Figure 1: Simplified Map/Reduce Model

1.2 Functional Roots

As mentioned before, the map and reduce function concept comes from the core set of functions for functional languages. Many other language constructs can built upon these. For example, in Erlang, the statement:

lists:map(fun (X) -> X * 2 end, [1,2,3,4,5]).

Will return the list [2,4,6,8,10]. As you can see, the function returns the value of the input returned by two, and this is applied to each element of the list. The reduce function, also commonly known as fold, takes a function, a list, and an initial value as argument to generate some final result. For example, to sum a list of numbers, you can use:

lists:foldr(fun (X, Sum) -> X + Sum end, 0, [1,2,3,4,5]).

This initializes Sum to 0, runs the given function on each element of the list (using the return value for the new Sum value), and when finished returns the value 15. The idea of this project is to now take these basic building blocks and produce a system where the lists are very large, persistent, and spread over a number of nodes. The functions can then be run individually on the partitions on each node in parallel, eventually returning results to the calling process.

An important concept used here is the ability to pass entire functions as arguments, and not just references. Languages like C can only pass around function pointers, where functional languages pass the entire function within the variable. This idea is not unique to functional languages, but it is a necessary feature and is often referred to as a functional language concept. This is especially important when dealing with distributed nodes since the function may actually be passed over a network and remotely executed. Using this ability of functional languages makes development fast, since you can create them on the fly rather than having to push a code module to all nodes before being able to execute it.

1.3 Why Erlang

Erlang was natural choice to use for implementing this project for a number of reasons. Beyond being functional, Erlang was written to provide a robust, distributed runtime environment. Processes within Erlang can communicate with each other using a simple asynchronous message passing interface. The message passing is not restricted to processes within a single node either, they may be in another node, possibly on a separate physical machine. This provides an easy to use framework for building distributed applications.

Erlang also provides an easy way for distributed nodes to connect to one another and, once connected, for certain processes to create and join globally named process groups (using the pg2 module).
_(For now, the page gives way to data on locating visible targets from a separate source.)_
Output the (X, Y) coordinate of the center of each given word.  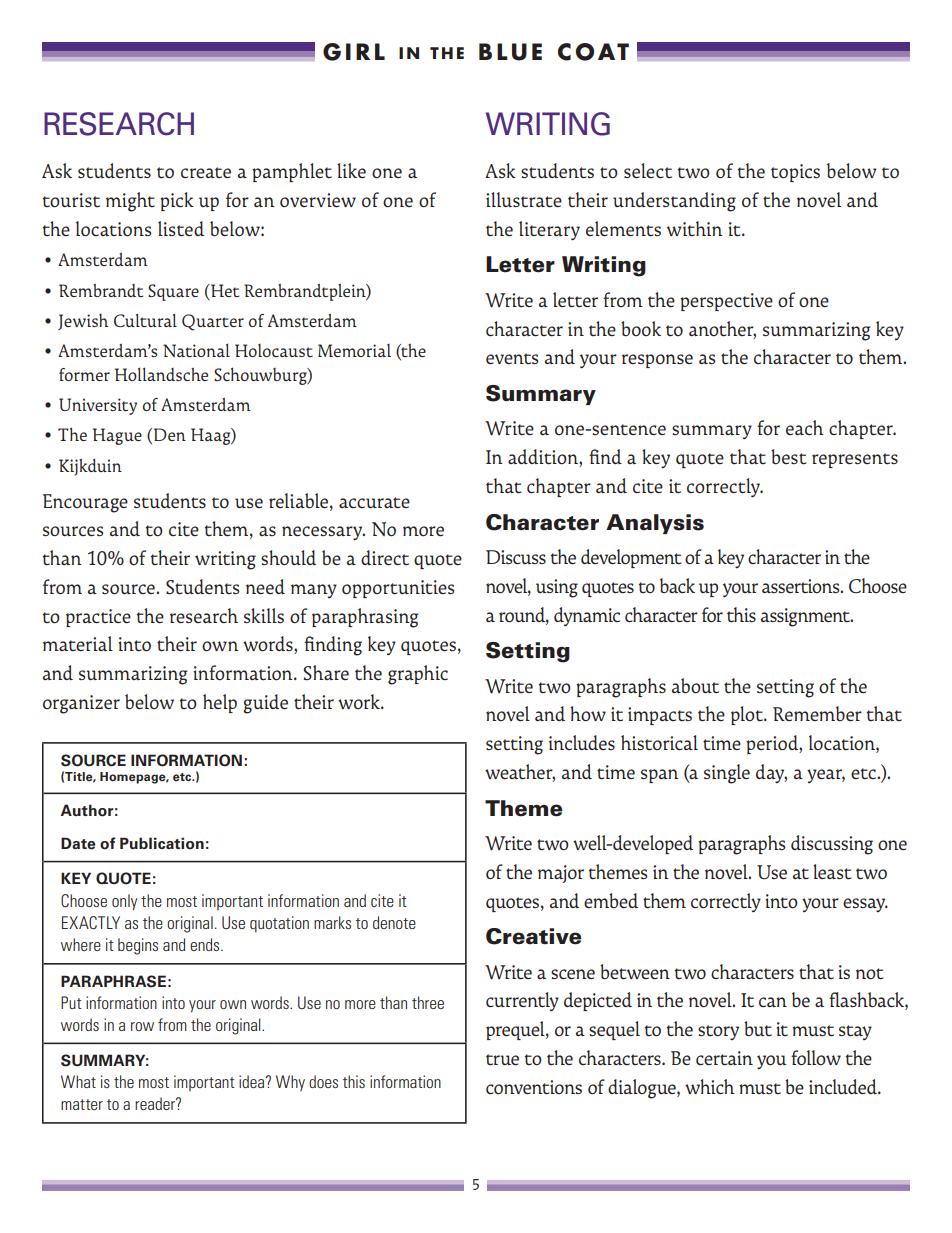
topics (795, 173)
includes (582, 742)
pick (177, 201)
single (727, 774)
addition (544, 458)
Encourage (85, 503)
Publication (162, 843)
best (788, 457)
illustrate (524, 200)
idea (253, 1081)
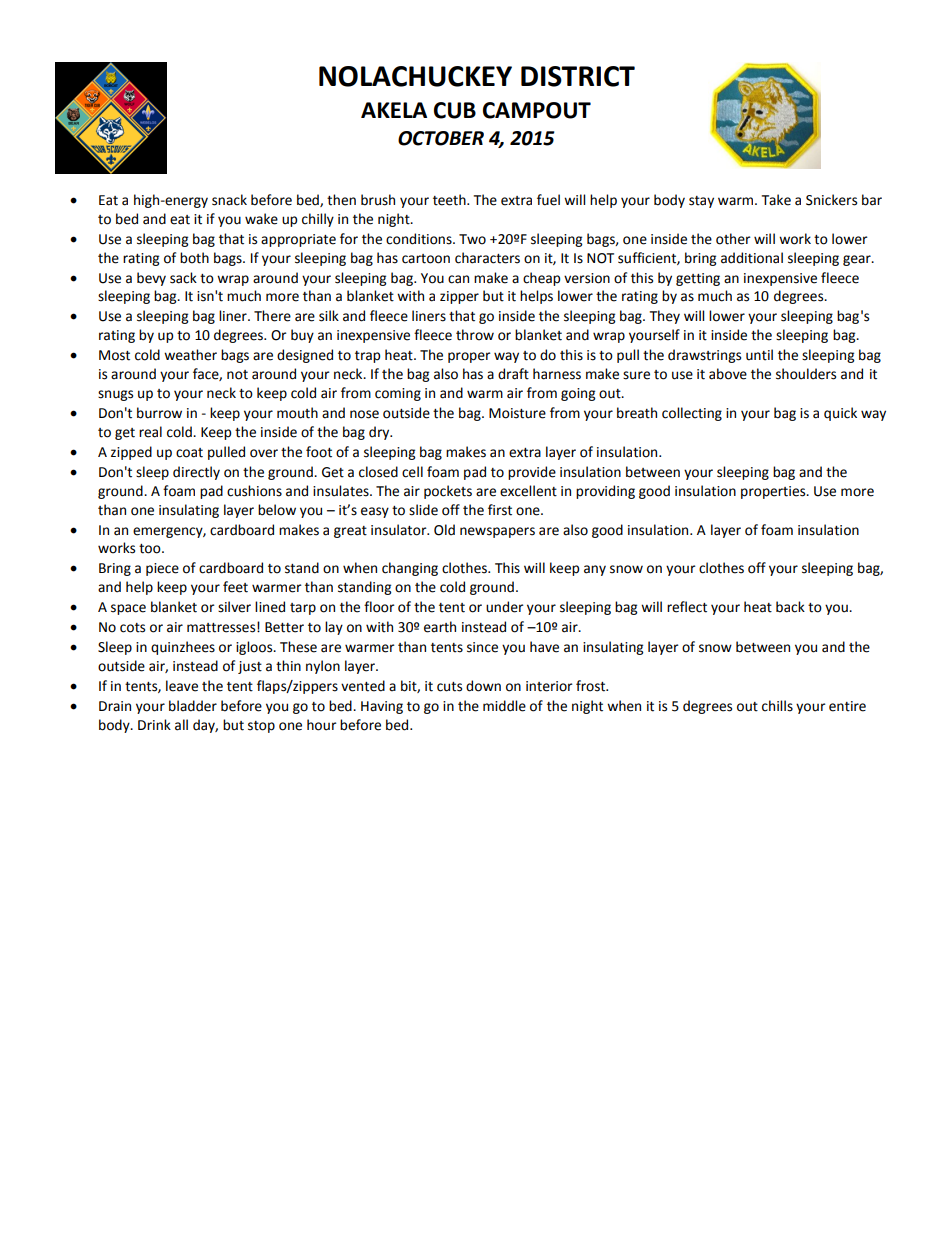 The height and width of the screenshot is (1233, 952). What do you see at coordinates (698, 279) in the screenshot?
I see `getting` at bounding box center [698, 279].
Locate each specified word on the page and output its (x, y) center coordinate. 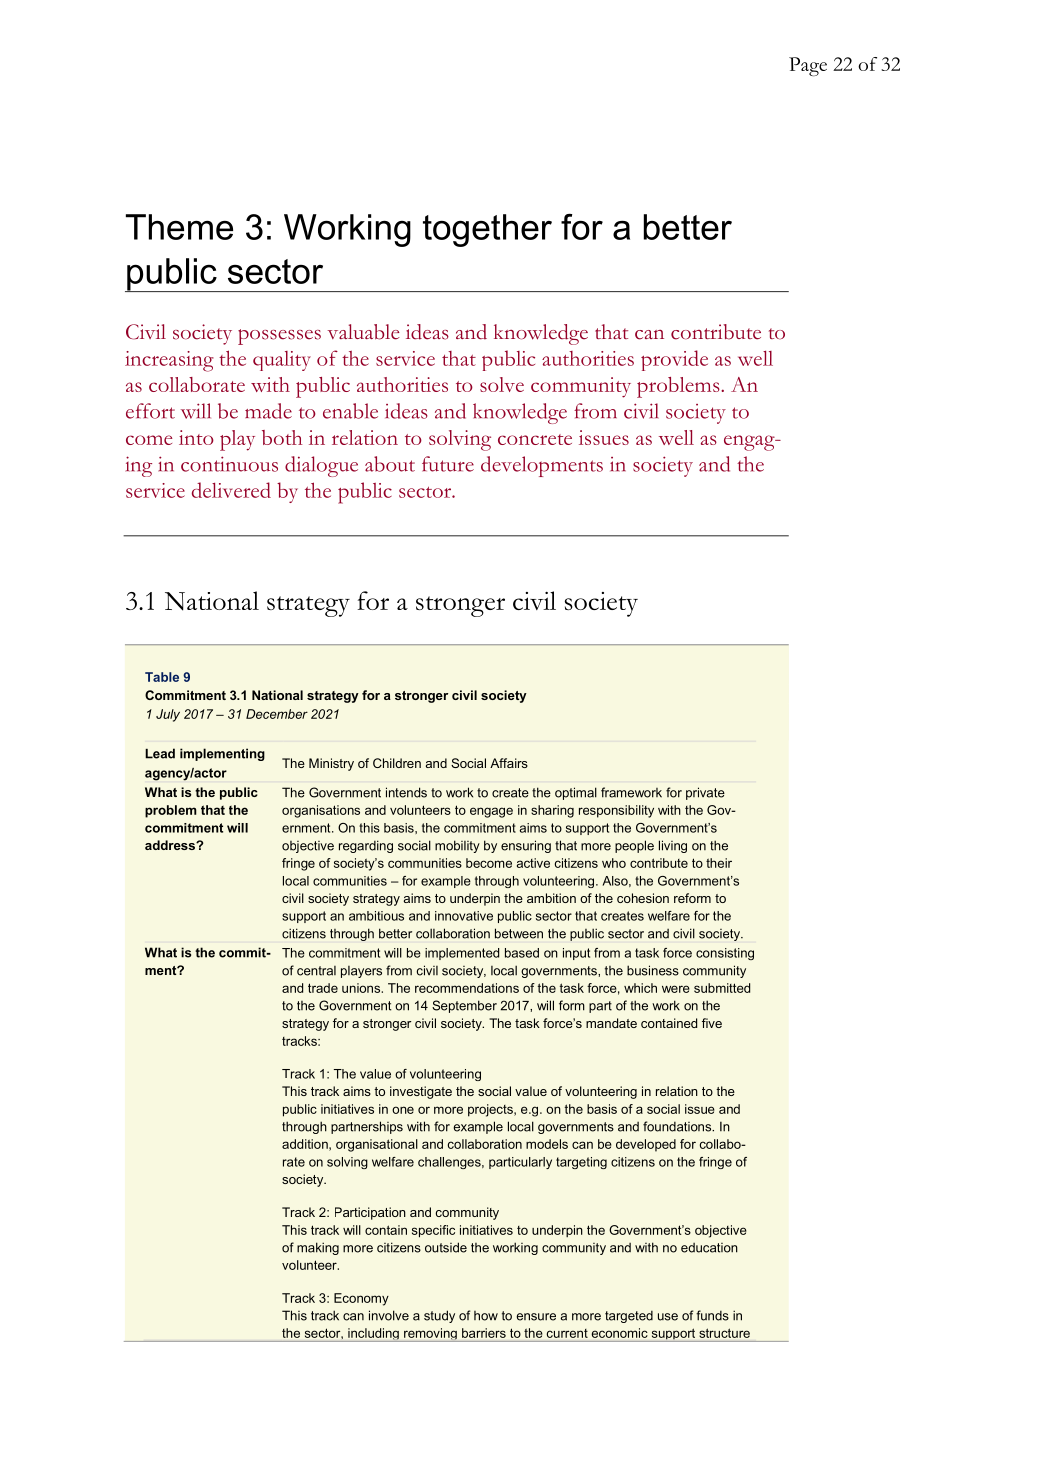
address (171, 845)
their (719, 863)
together (487, 230)
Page (808, 66)
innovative (464, 916)
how (486, 1316)
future (448, 464)
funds (712, 1315)
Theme (179, 227)
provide (674, 360)
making (318, 1248)
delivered (231, 490)
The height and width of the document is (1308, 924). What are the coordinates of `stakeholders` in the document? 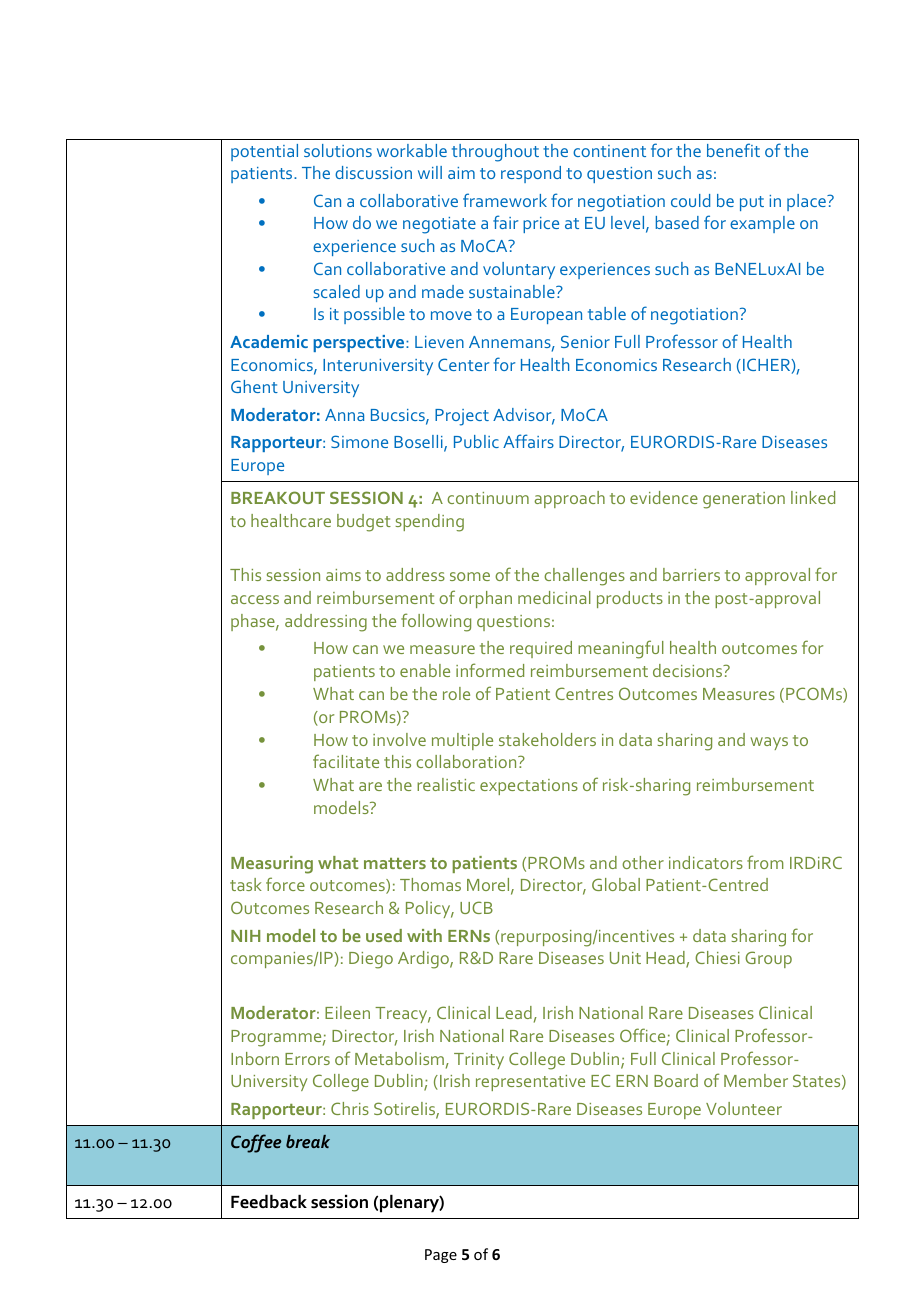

I also leveraged some components of the Open Telecom Platform (OTP) to speed up the initial development of the server. By building on all of these existing components, only a couple hundred lines of code needed to be written to get the core functionality of this project working. Lastly, having been used in the telecommunications industry since it was written, we can be sure it is stable and has relatively good performance.

2 Implementation

This project follows the OTP design framework provided by the Erlang runtime system. More specifically, it uses the application, supervisor, and gen_server behaviors. Using these to design the core server allowed for a quick, robust client-server framework. Also, since these are common design principles in Erlang, other developers can come up to speed and understand the source quickly. The dmr.app file describes the runtime configuration parameters so a single node can be started by running:

erl -sname mynode -s dmr

This triggers the application behavior by running dmr:start() in dmr.erl. The supervisor behavior, which monitors and restarts processes under it, will then start and create two additional processes. One process will use dmr_server.erl which contains a request handler for the add, map and reduce requests. The other process will start a simple counter server using dmr_counter.erl to enable round-robin distribution when adding data.

2.1 Client Interface

The client interface is defined in dmr.erl. It consists of a an interface to add or delete data from the system, run a map function over the data in the system, or run a map and reduce function in the system. For each of the map and map_reduce functions, you may specify an optional process ID to send results to, or an argument to pass into the map and reduce functions when called. There is also a stat function to grab the number of items held on each node in the system.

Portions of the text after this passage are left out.